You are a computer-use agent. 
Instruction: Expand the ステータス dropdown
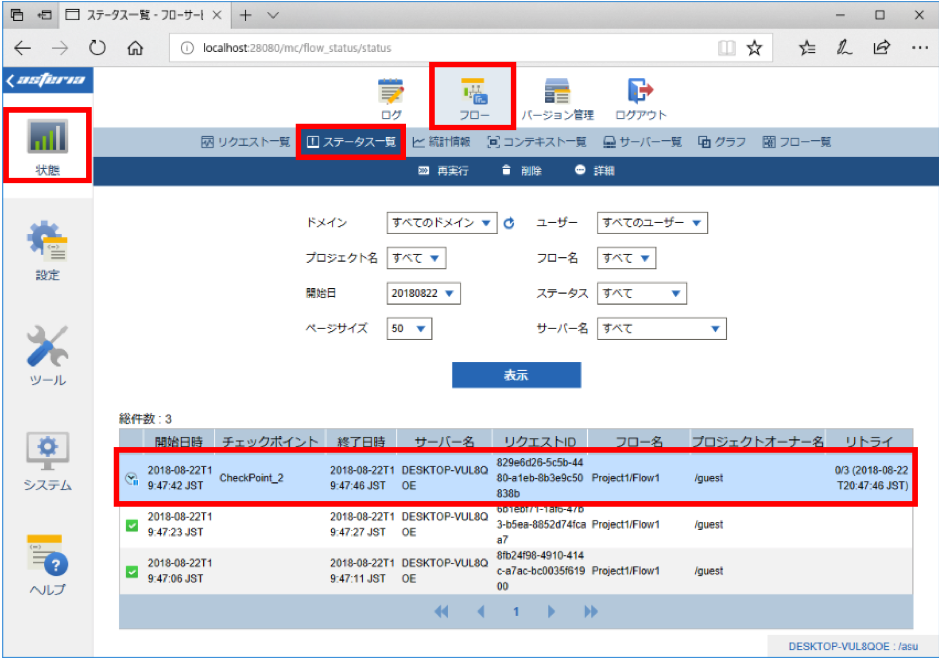coord(641,293)
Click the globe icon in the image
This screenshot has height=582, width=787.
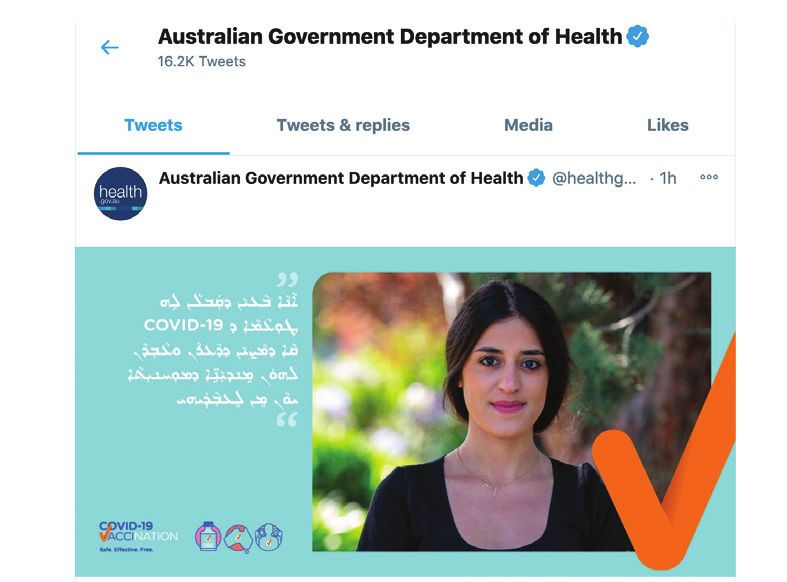click(x=269, y=537)
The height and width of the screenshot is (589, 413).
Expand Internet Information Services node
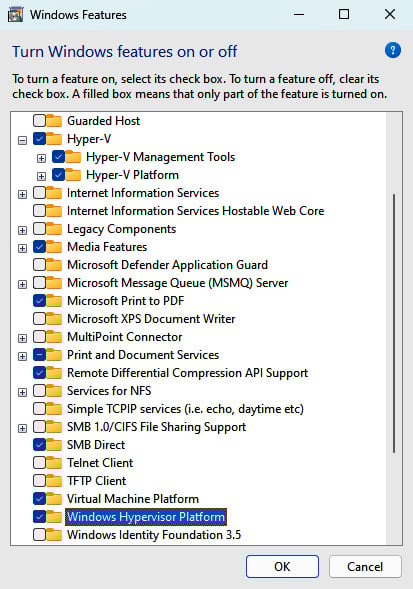[x=23, y=194]
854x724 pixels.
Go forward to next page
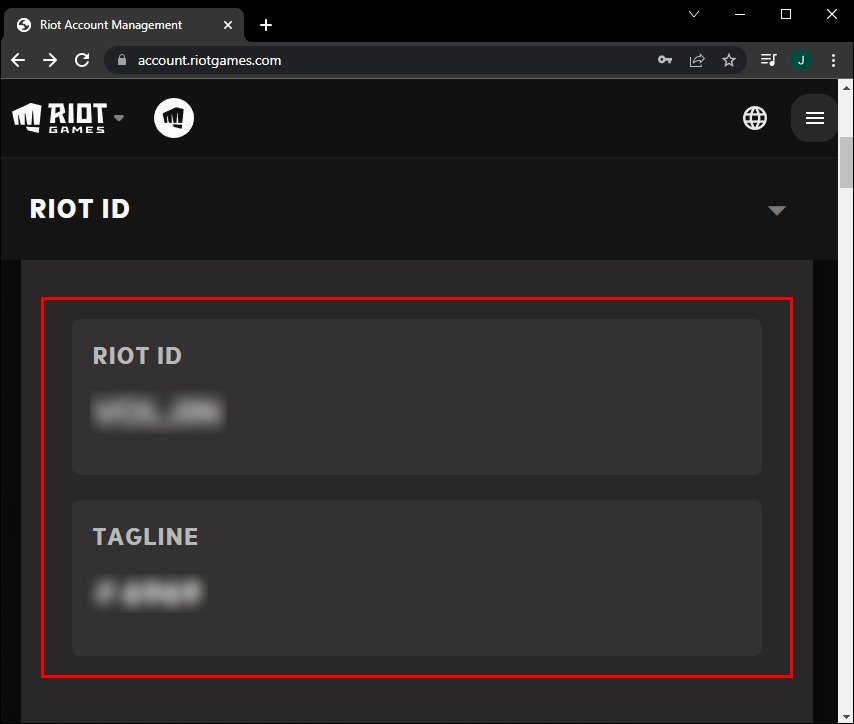[50, 60]
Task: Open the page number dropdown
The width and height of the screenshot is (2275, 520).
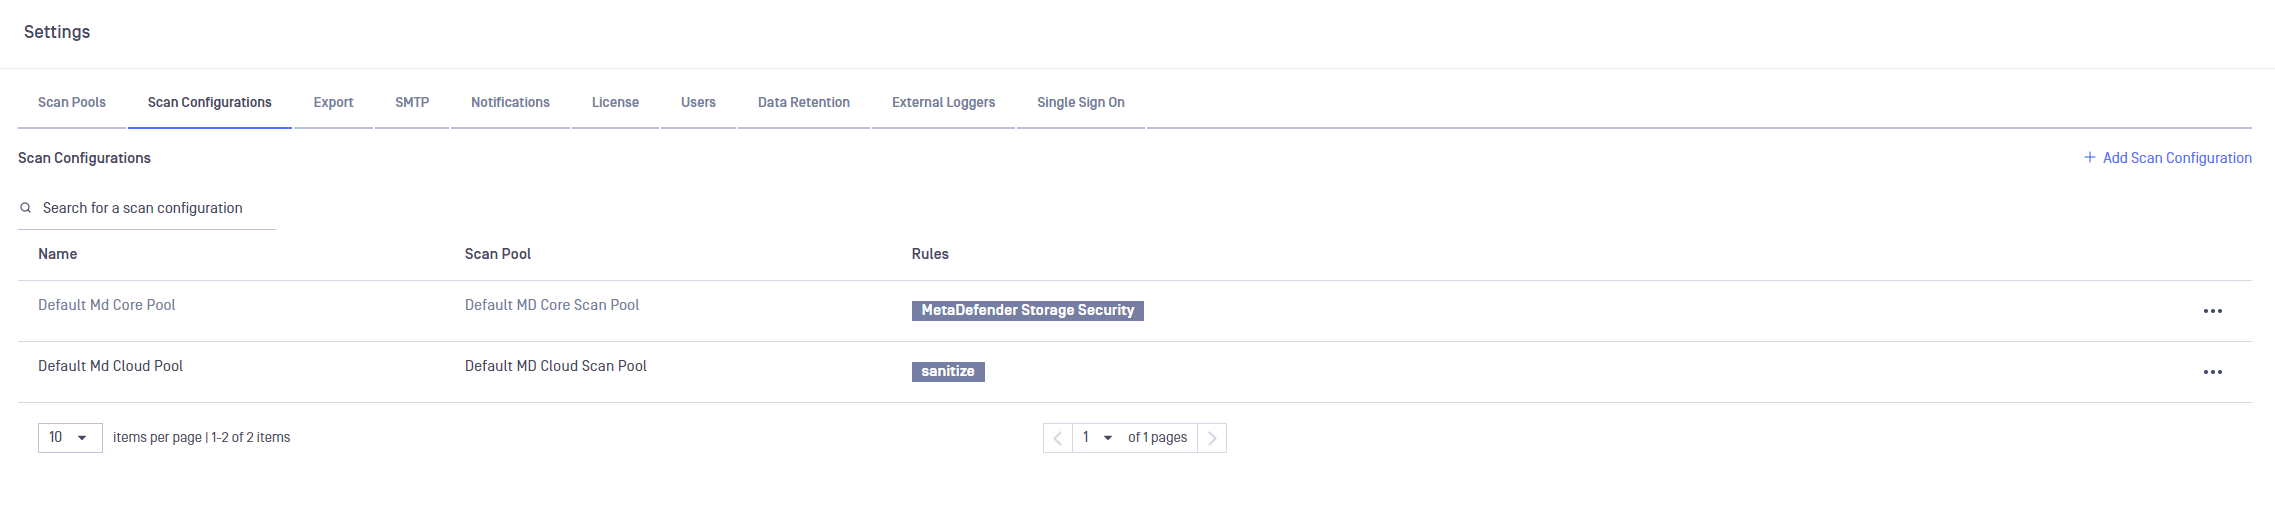Action: pos(1096,438)
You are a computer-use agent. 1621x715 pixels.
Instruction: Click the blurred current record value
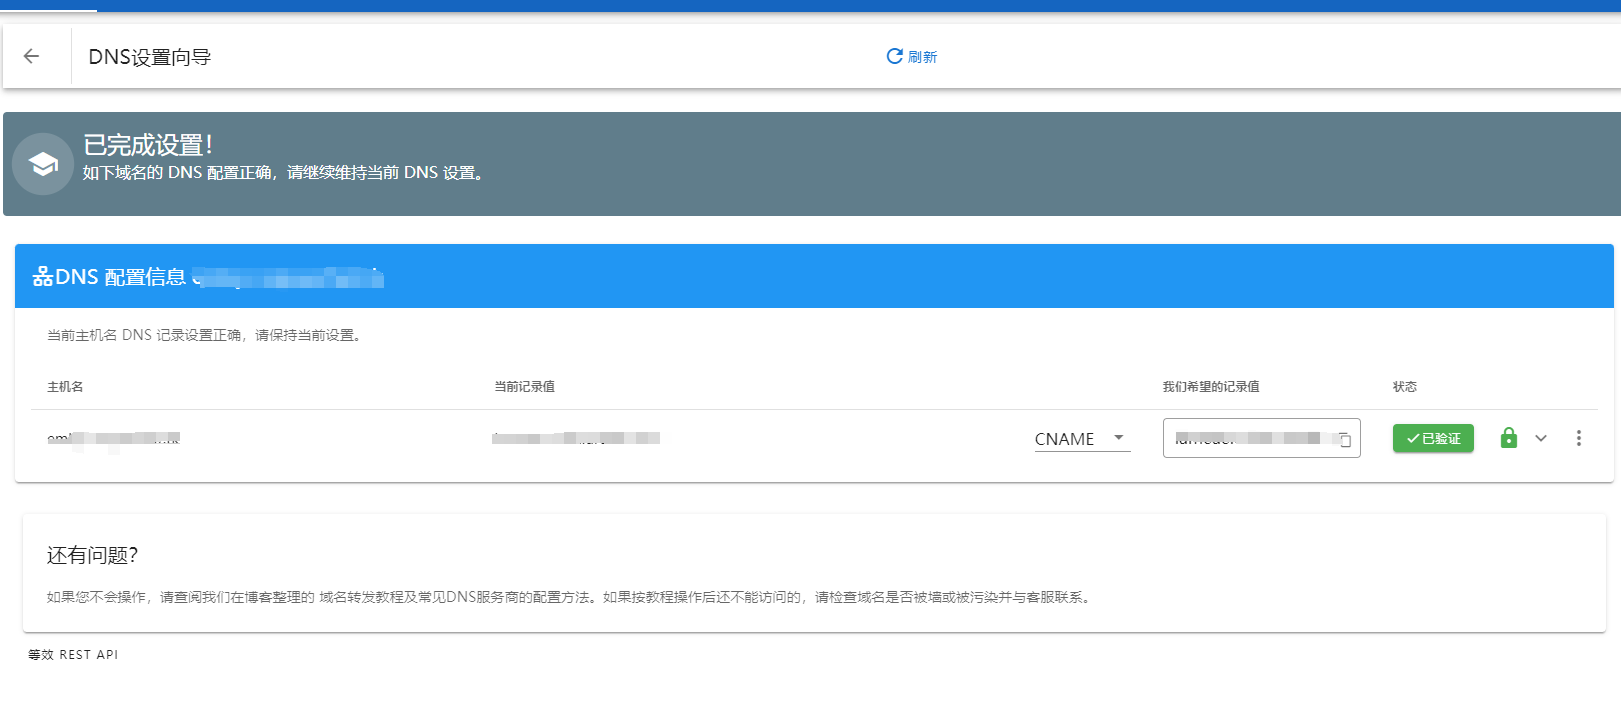point(575,438)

━━━━━━

Instructions for the task: Can the lines from the one with "Instruction: Click the" to the end of the records above be quoted exactly, both ends included, with every picture omitted?

Response to this exercise:
Instruction: Click the blurred current record value
point(575,438)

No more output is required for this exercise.